A recent article in the New York Times noted a steady migration of doctors from private practice to hospital-owned health systems. The main driving force appears to be economic, that it is too difficult to run a business, especially when much of that entails fighting multiple insurance companies for reimbursement.
Some of the older physicians interviewed expressed “puzzlement” at younger doctors who chose salaried positions rather than private practice, with the suggestion that salaried doctors are somehow less committed.

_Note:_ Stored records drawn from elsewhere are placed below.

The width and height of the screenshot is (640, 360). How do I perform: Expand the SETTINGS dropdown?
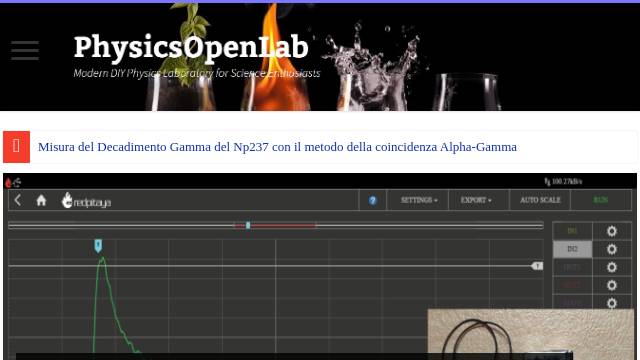pyautogui.click(x=418, y=200)
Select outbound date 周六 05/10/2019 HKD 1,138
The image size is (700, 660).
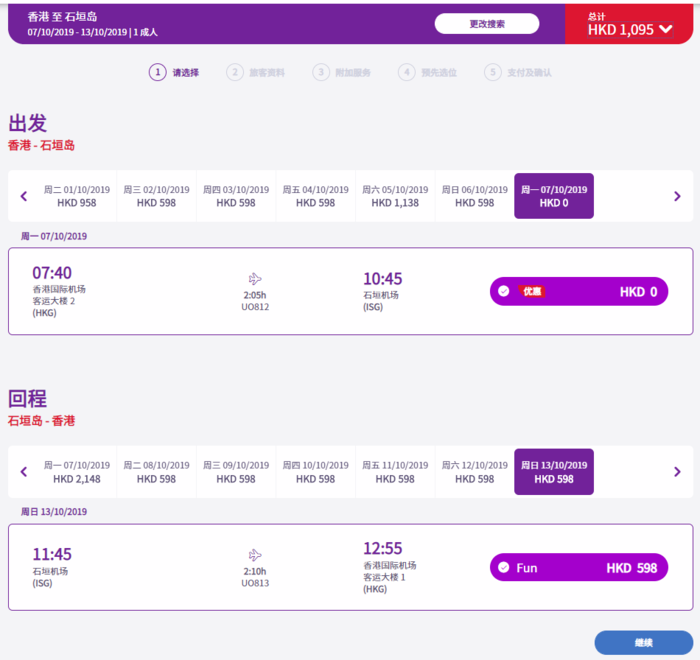(395, 196)
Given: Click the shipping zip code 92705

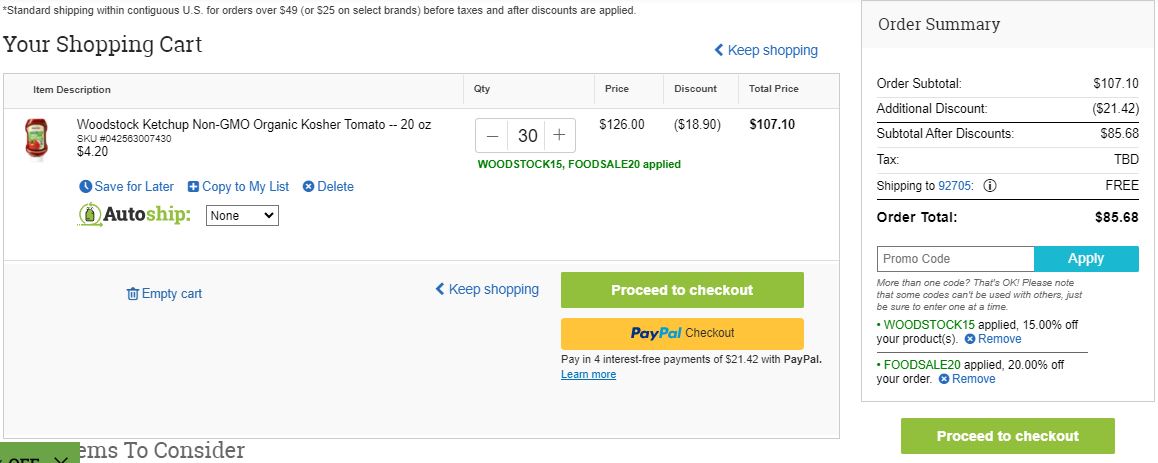Looking at the screenshot, I should point(956,186).
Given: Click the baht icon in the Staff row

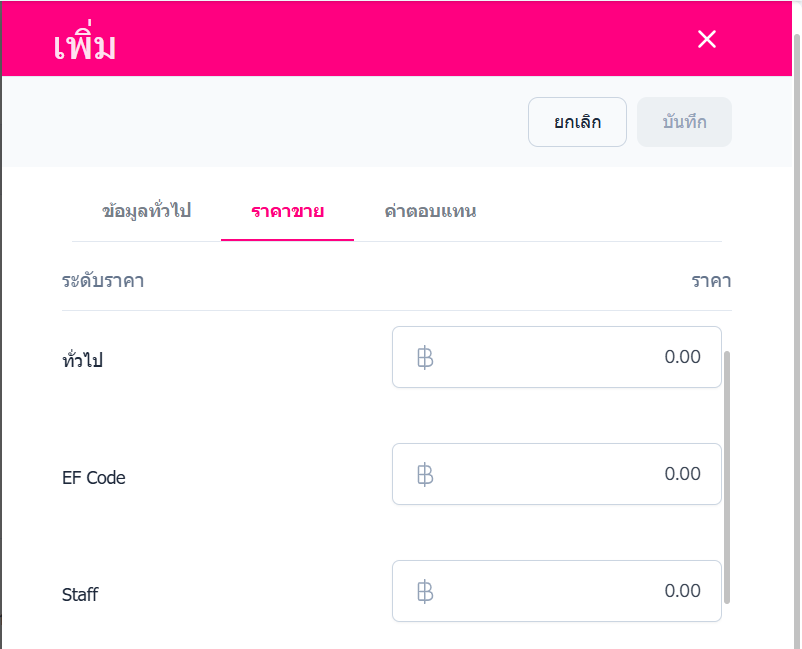Looking at the screenshot, I should point(425,591).
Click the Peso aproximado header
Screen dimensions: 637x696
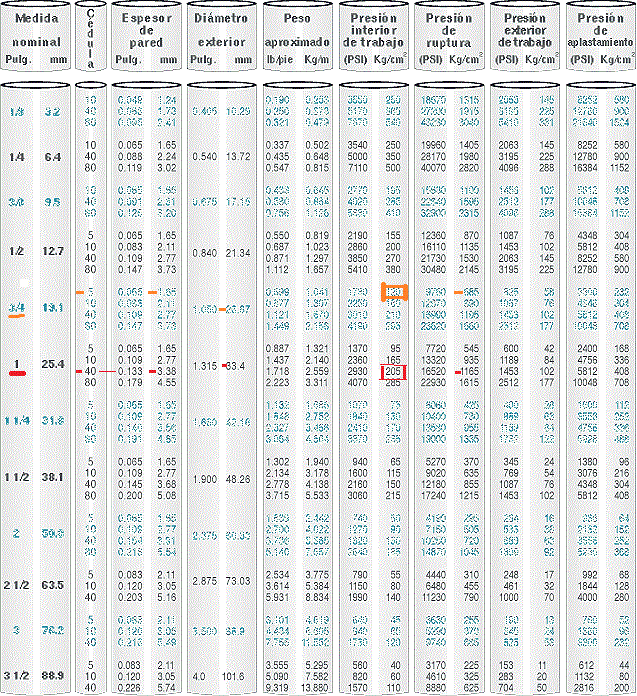click(x=297, y=29)
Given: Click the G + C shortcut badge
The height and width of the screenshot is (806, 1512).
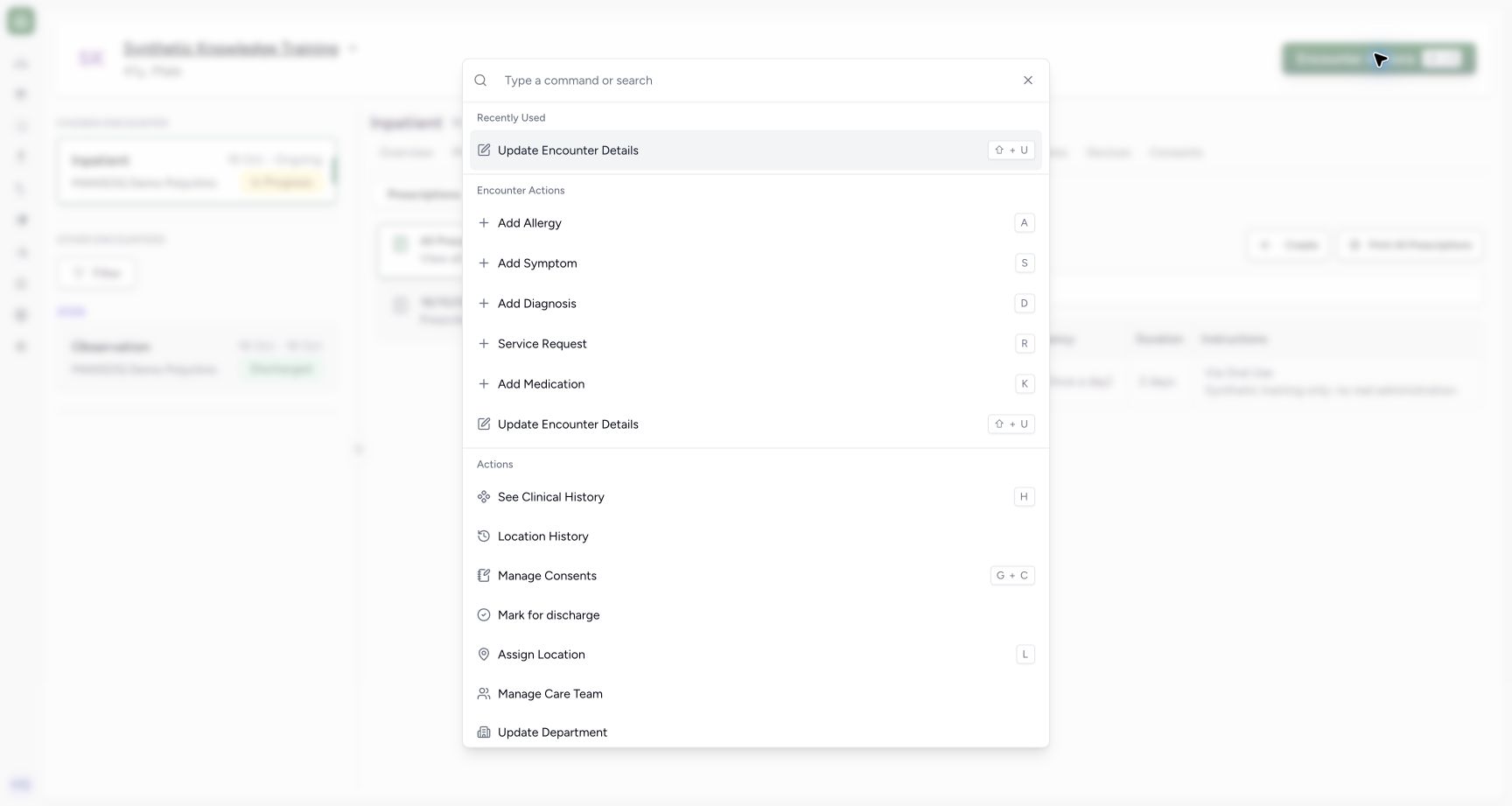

When I chose to be a salaried physician after my training, I viewed it as a natural choice to express my commitment to medicine. After all, I wanted to practice medicine, not run a business. One beautiful thing about being salaried is that I have absolutely no financial conflict of interest with regard to my patients’ care. Nothing that I recommend or prescribe alters my income. This is very reassuring both to me and to my patients.
What intrigued me most in the article was the observation that “as doctors move from being employers to employees, their politics often take a leftward turn.” The article noted that the American Medical Association finally gave a “tepid” endorsement of the Obama healthcare reform.
With the shift toward the left among physicians, perhaps there will be a stronger momentum toward a single-payer-plan. Nearly the entire world has found this to be the most equitable way to deliver healthcare, to ensure that health care is available for everybody.
Only in America is health care a profit-driven enterprise. Though this may finally be changing.
Danielle Ofri is an internal medicine physician and author of What Doctors Feel: How Emotions Affect the Practice of Medicine.